| Material for this exercise |
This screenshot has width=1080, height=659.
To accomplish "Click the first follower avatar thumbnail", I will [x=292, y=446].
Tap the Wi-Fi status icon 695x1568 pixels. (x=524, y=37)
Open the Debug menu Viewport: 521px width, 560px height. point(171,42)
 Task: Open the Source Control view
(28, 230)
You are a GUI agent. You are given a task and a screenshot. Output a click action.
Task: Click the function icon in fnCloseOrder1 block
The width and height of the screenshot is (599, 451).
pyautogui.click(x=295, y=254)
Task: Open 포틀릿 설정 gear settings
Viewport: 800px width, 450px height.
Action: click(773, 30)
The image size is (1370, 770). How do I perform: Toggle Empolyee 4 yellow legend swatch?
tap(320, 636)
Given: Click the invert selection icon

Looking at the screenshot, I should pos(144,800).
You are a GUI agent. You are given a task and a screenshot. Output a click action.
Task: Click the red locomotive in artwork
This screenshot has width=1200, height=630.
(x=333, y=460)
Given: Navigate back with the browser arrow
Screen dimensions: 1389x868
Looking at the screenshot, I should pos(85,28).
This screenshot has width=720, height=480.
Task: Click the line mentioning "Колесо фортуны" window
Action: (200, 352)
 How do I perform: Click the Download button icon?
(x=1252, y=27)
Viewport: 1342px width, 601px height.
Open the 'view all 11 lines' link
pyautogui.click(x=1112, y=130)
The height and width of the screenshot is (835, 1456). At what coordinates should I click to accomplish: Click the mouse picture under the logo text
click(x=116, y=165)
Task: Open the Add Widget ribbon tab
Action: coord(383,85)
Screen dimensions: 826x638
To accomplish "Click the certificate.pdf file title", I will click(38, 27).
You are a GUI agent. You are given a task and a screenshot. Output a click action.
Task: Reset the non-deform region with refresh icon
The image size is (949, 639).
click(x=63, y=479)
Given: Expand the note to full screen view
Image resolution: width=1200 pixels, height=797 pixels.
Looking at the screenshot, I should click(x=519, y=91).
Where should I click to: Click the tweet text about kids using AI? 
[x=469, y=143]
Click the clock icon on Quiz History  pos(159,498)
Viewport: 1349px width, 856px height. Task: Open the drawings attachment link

| Prompt |
From the line that has "Task: Open the Source Control view" through the line that has "Task: Open 포틀릿 설정 gear settings", copy every line exactly as it appears above, and leave out all others.

| Written solution |
 Task: Open the Source Control view
(28, 230)
You are a GUI agent. You are given a task and a screenshot. Output a click action.
Task: Click the function icon in fnCloseOrder1 block
The width and height of the screenshot is (599, 451).
pyautogui.click(x=295, y=254)
Task: Open 포틀릿 설정 gear settings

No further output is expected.